Package 'bigReg'

Title: Generalized Linear Models (GLM) for Large Data Sets
Description: Allows the user to carry out GLM on very large data sets. Data can be created using the data_frame() function and appended to the object with object$append(data); data_frame and data_matrix objects are available that allow the user to store large data on disk. The data is stored as doubles in binary format and any character columns are transformed to factors and then stored as numeric (binary) data while a look-up table is stored in a separate .meta_data file in the same folder. The data is stored in blocks and GLM regression algorithm is modified and carries out a MapReduce- like algorithm to fit the model. The functions bglm(), and summary() and bglm_predict() are available for creating and post-processing of models. The library requires Armadillo installed on your system. It may not function on windows since multi-core processing is done using mclapply() which forks R on Unix/Linux type operating systems.
Authors: Chibisi Chima-Okereke <[email protected]>
Maintainer: Chibisi Chima-Okereke <[email protected]>
License: GPL (>= 2)
Version: 0.1.5
Built: 2024-11-06 06:29:31 UTC
Source: CRAN

Help Index


Function for creating control parameters for the GLM fit

Description

Function for creating control parameters for the GLM fit

Usage

.control(epsilon = 1e-08, maxit = 25, trace = TRUE)

Arguments

epsilon

defaults to 1E-8

maxit

defaults 25 maximum number of iterations

trace

defaults to TRUE


converts numeric vector to integer

Description

converts numeric vector to integer

Usage

asInteger(x)

Arguments

x

numeric vector


Function to carry out generalized linear regression on a data_frame data object

Description

Function to carry out generalized linear regression on a data_frame data object

Usage

bglm(
  formula,
  family = gaussian_(),
  data,
  weights = NULL,
  offset = NULL,
  start = NULL,
  control = list(),
  etastart = NULL,
  mustart = NULL
)

Arguments

formula

formula that defines your regression model

family

family object from activeReg, e.g. .gaussian(), .binomial(), .poisson(), .quasipoisson(), .quasibinomial(), .Gamma(), .inverse.gaussian(), .quasi()

data

data_frame object containing data for linear regression

weights

weights for the model

offset

offsets for the model

start

starting values for the linear predictor

control

list of parameters for .control() function

etastart

starting values for the linear predictor

mustart

starting values for vector of means

Examples

require(parallel)

Dataset records =>

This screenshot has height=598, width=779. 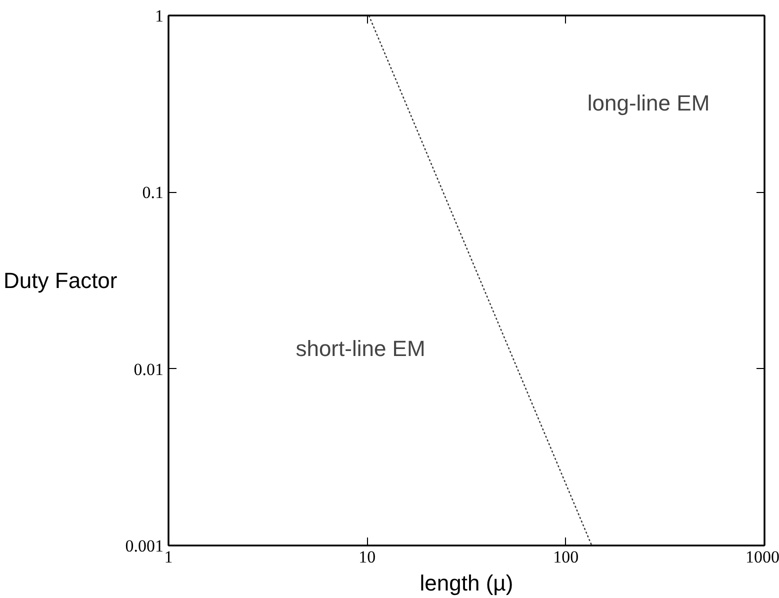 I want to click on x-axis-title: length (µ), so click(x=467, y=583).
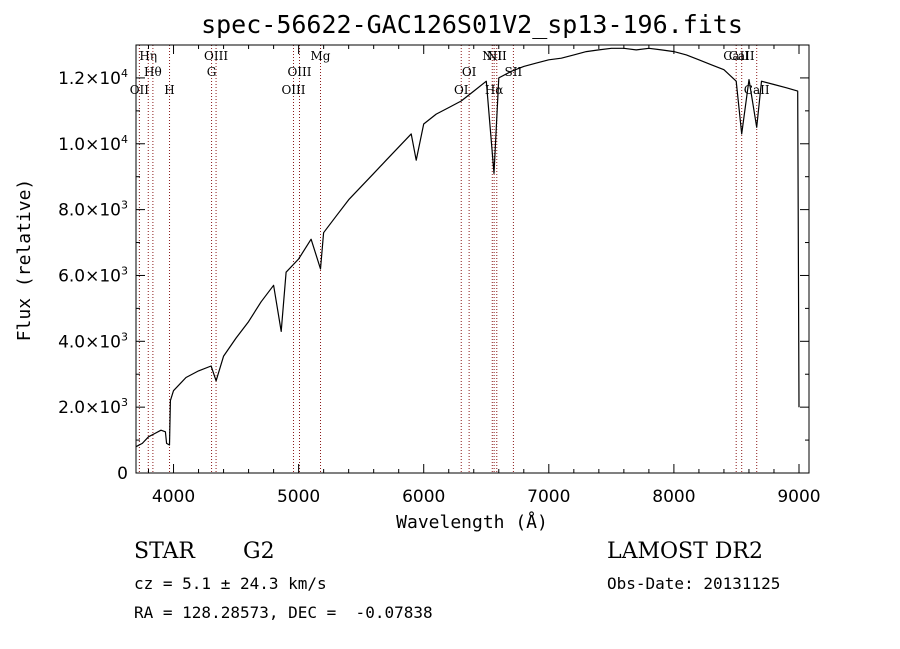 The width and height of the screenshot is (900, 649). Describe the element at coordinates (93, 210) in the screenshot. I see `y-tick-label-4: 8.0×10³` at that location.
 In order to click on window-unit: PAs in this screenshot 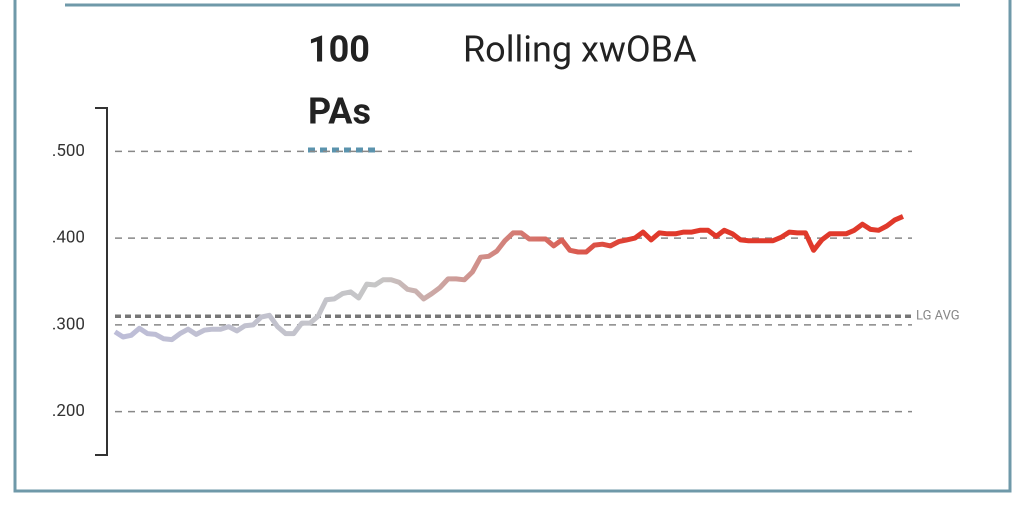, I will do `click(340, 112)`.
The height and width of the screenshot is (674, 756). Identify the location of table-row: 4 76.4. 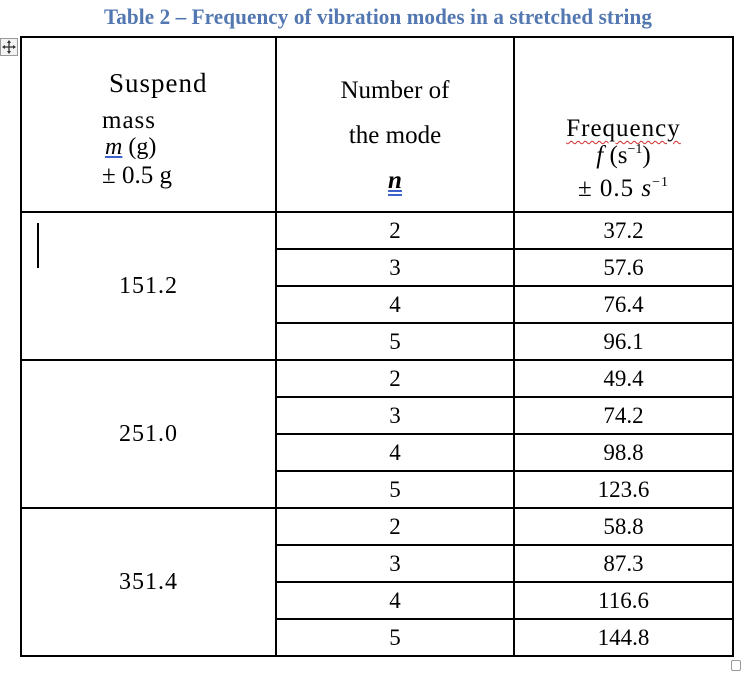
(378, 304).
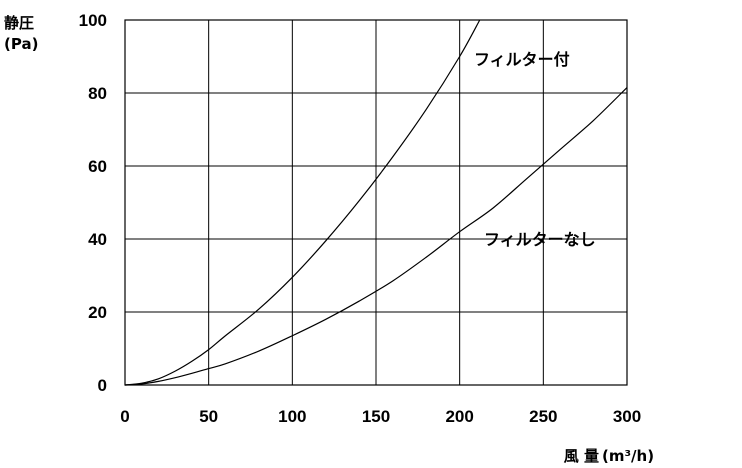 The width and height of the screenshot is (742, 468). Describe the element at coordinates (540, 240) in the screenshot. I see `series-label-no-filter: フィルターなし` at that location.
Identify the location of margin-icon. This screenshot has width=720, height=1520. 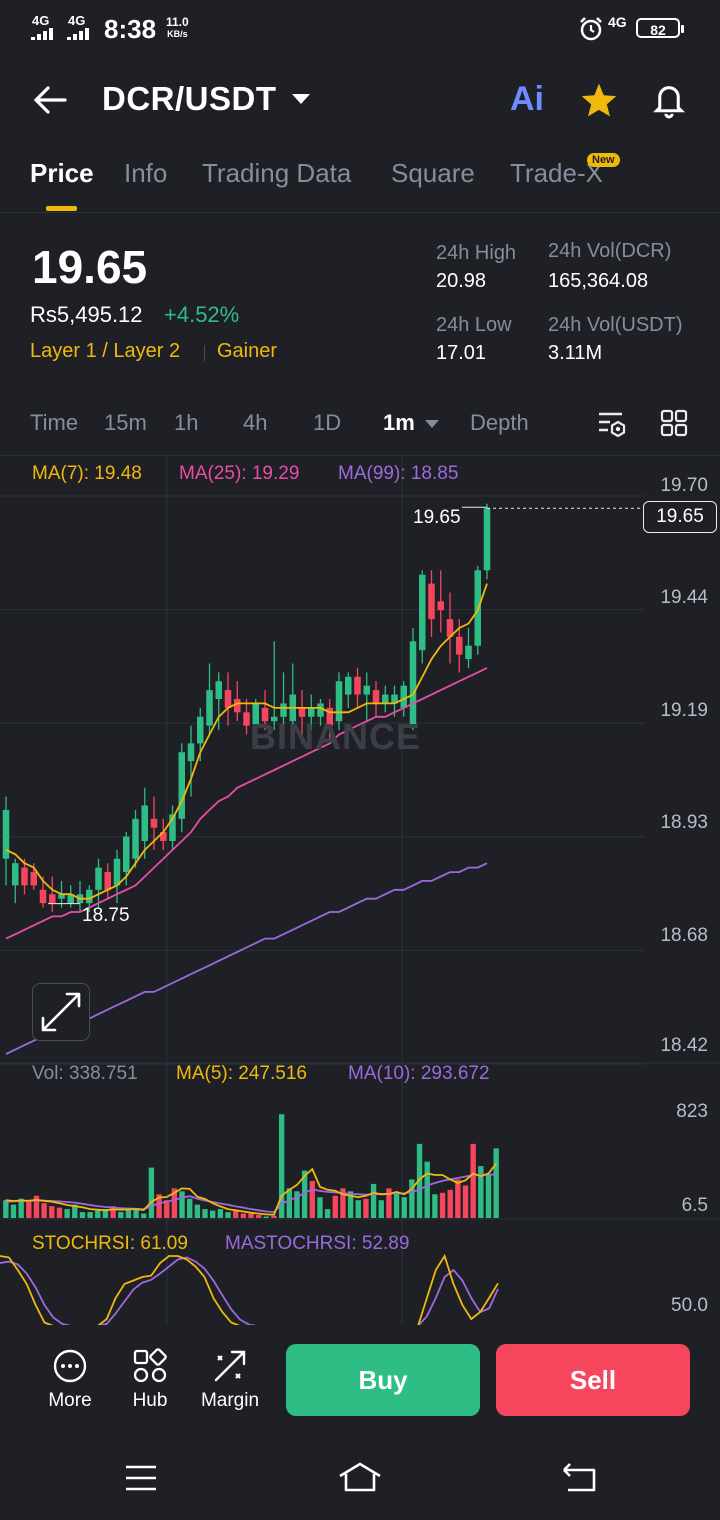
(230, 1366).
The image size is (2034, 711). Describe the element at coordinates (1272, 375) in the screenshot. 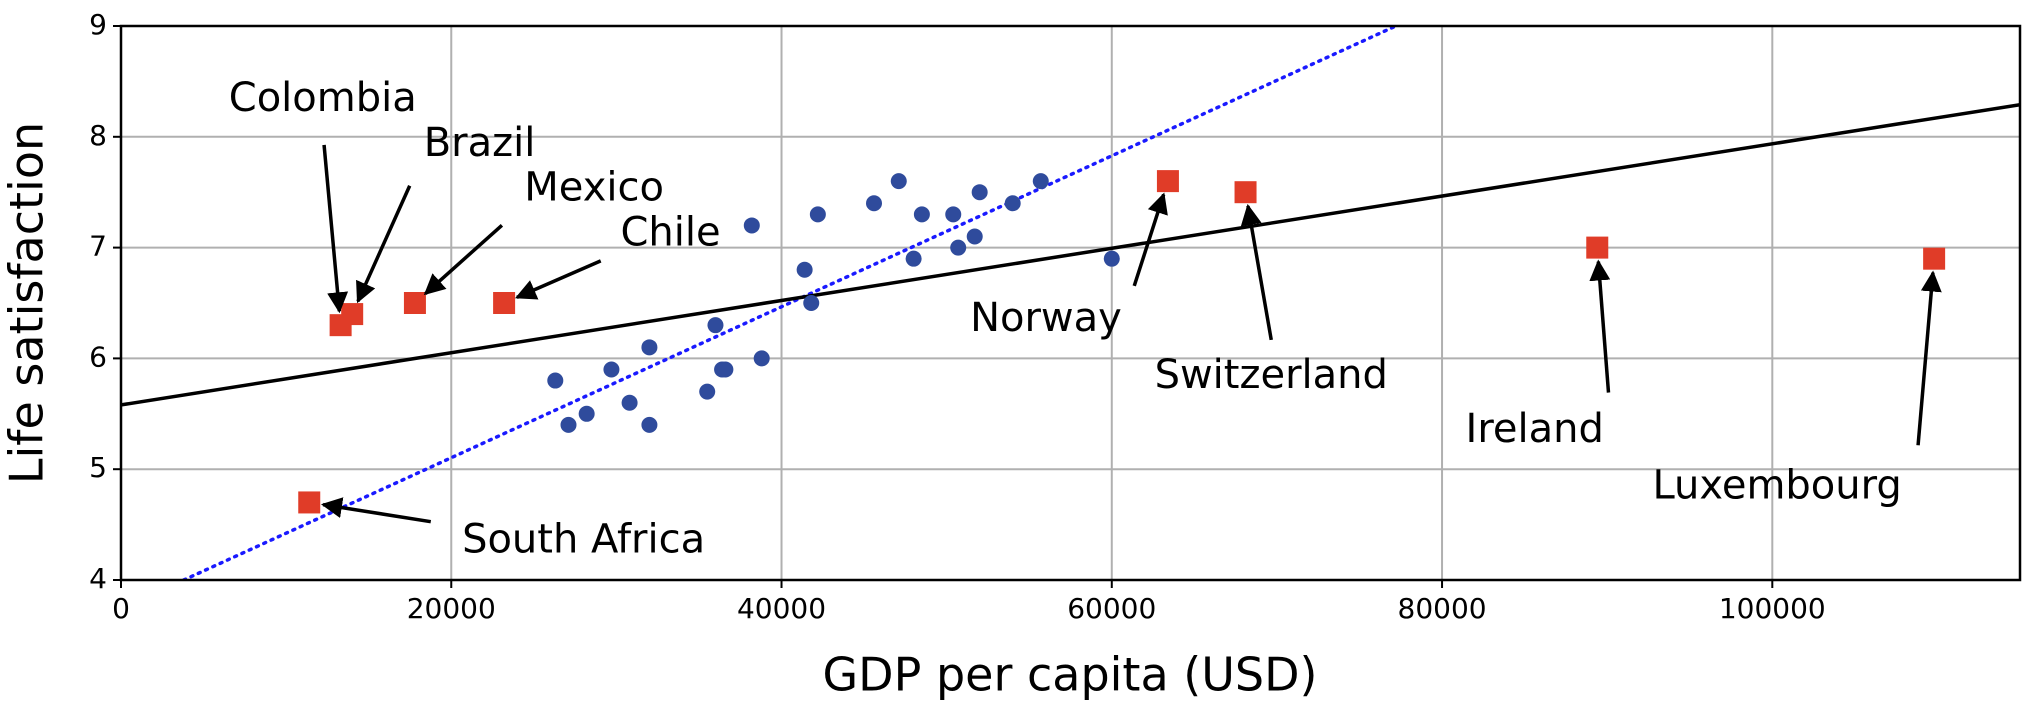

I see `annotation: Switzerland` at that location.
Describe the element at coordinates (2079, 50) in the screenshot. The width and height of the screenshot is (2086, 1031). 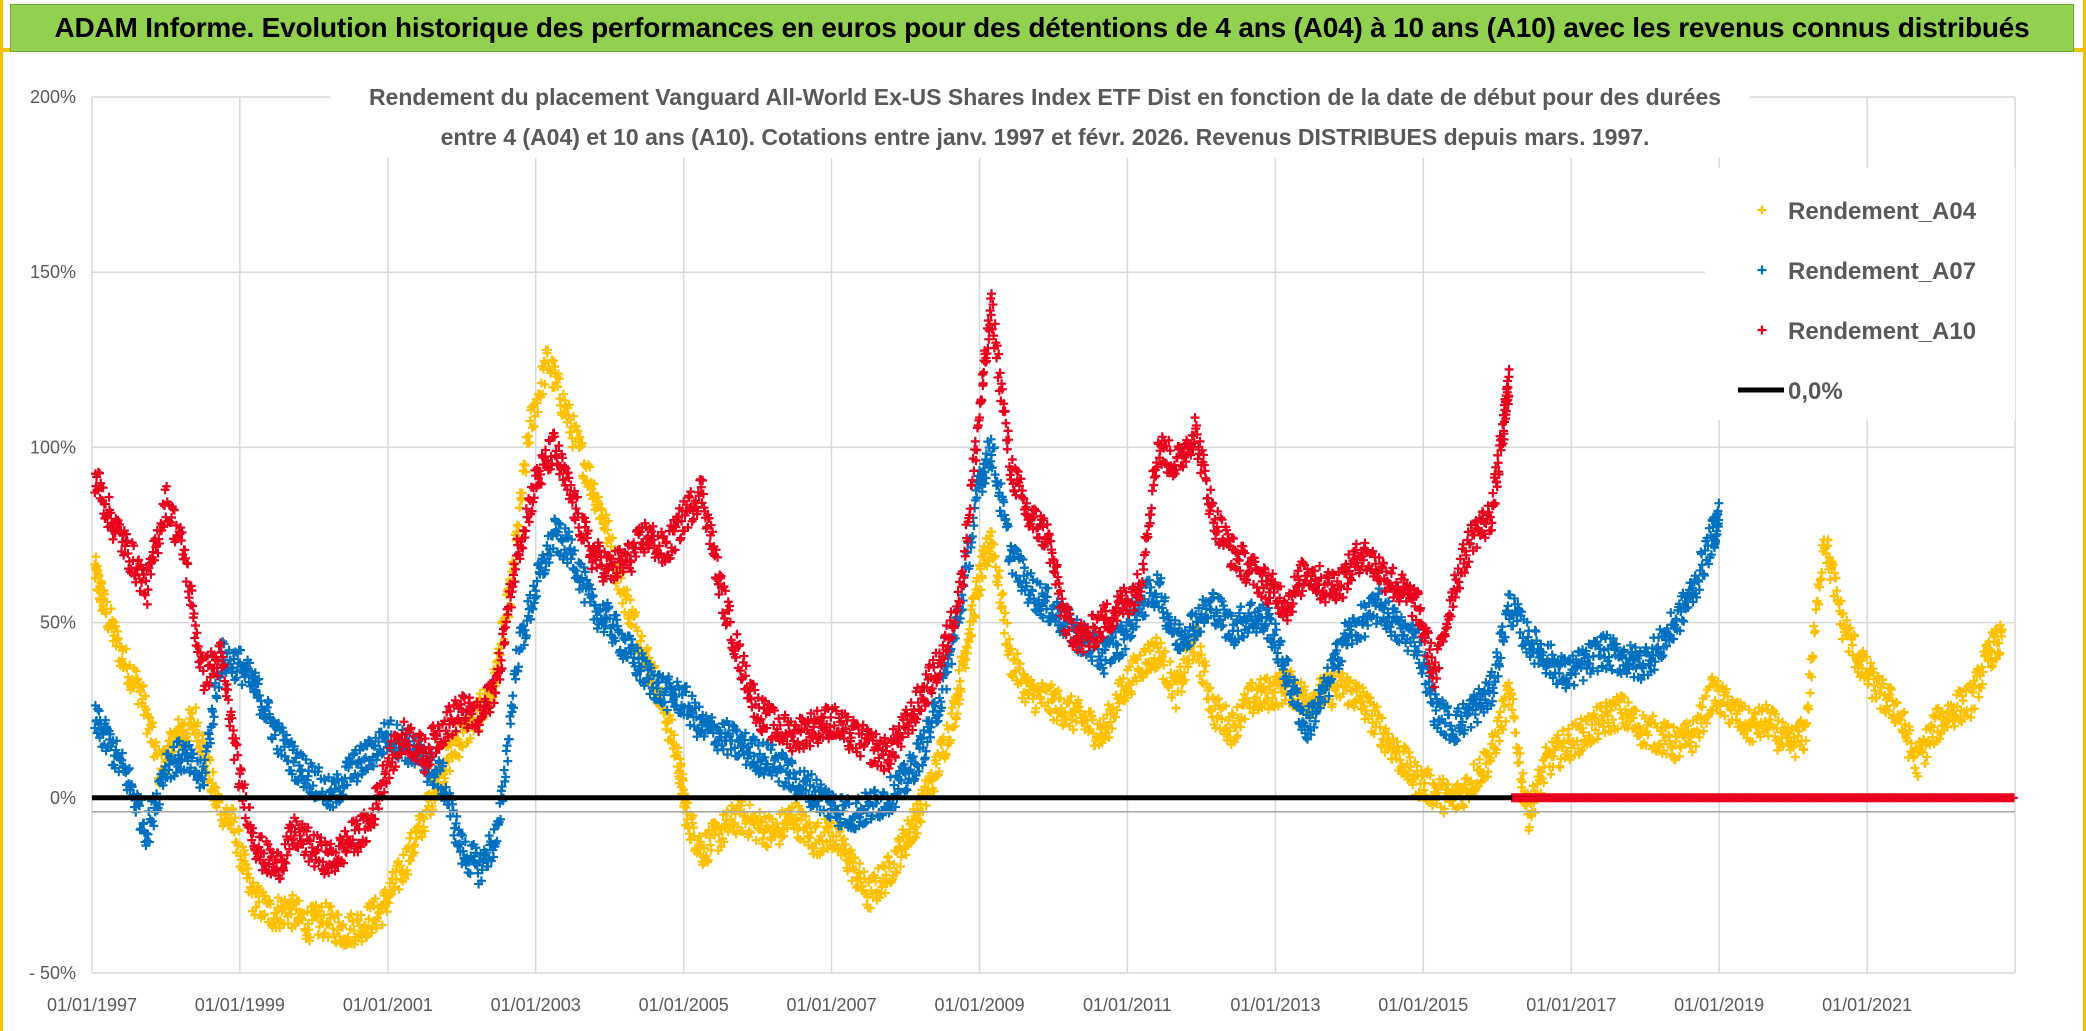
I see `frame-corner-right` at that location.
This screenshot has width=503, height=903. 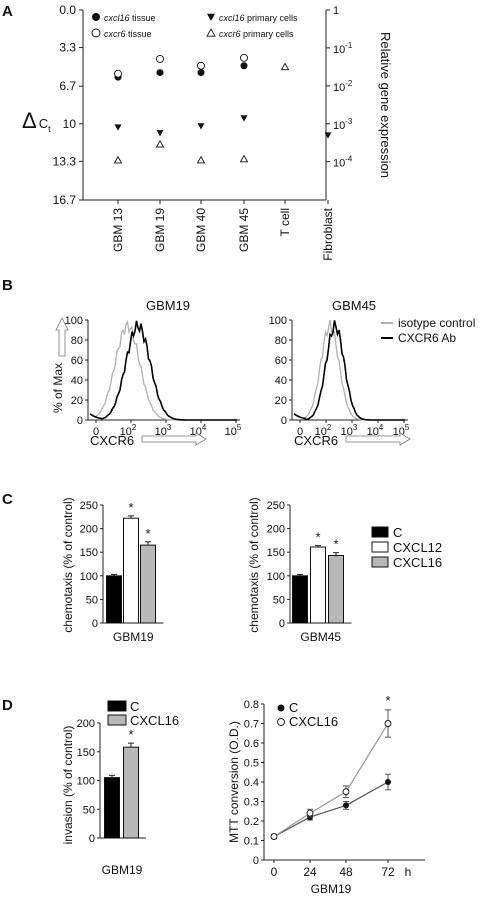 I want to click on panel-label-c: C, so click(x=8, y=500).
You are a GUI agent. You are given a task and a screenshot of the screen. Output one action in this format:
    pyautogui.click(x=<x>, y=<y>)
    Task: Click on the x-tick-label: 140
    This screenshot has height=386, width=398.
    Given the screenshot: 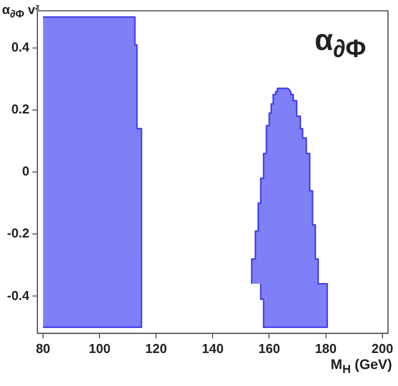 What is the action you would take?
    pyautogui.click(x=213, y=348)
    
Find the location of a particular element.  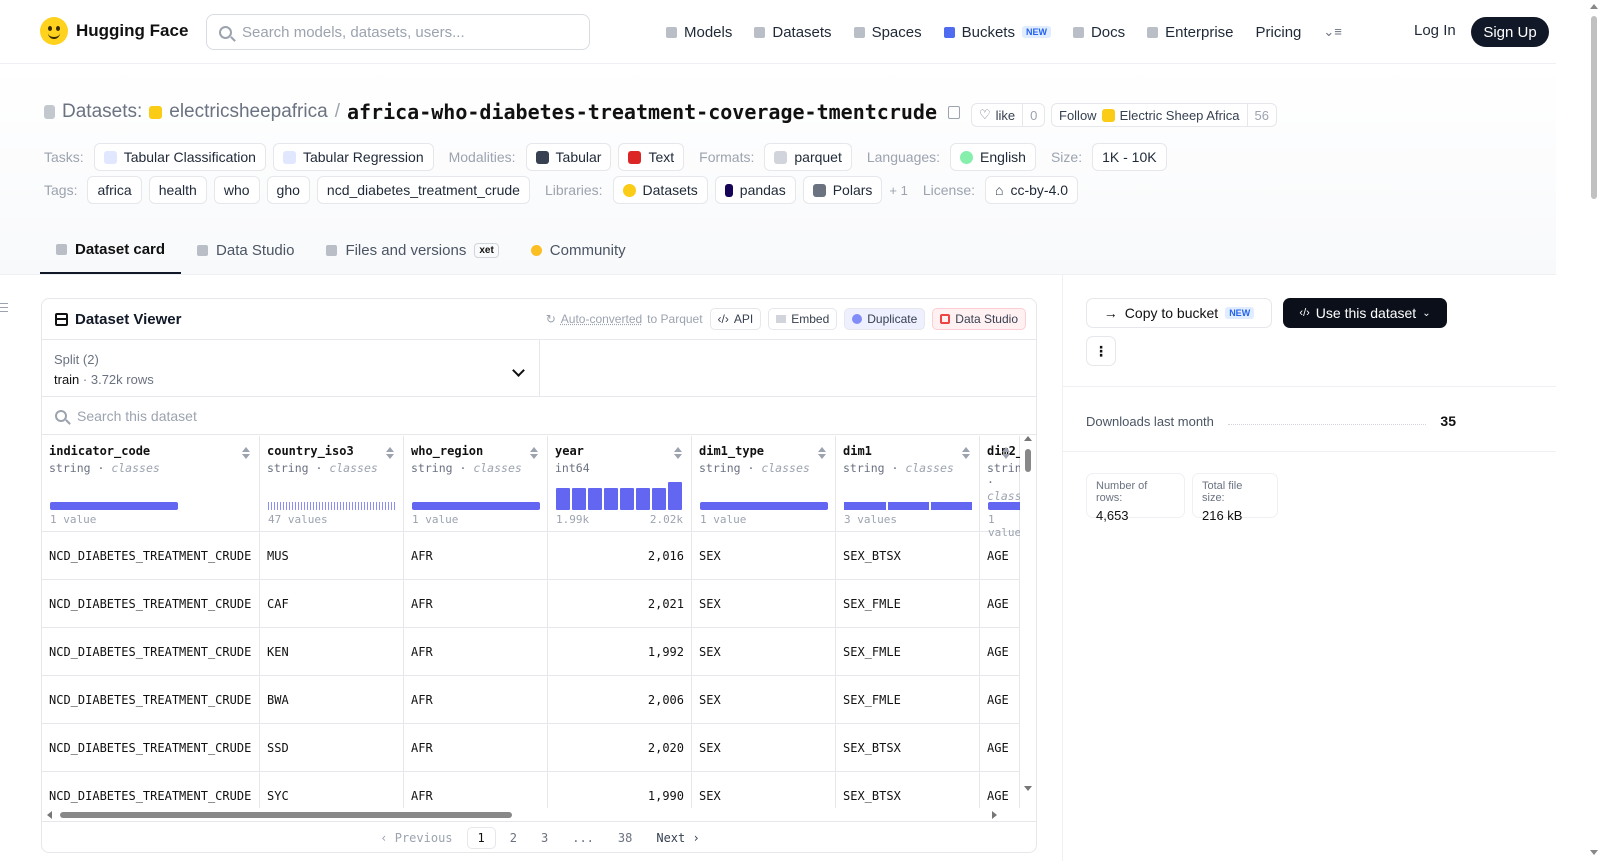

Directions for this task => According to the bigReg package page, where is the look-up table for character columns stored?

Result of this exercise => In a separate .meta_data file in the same folder.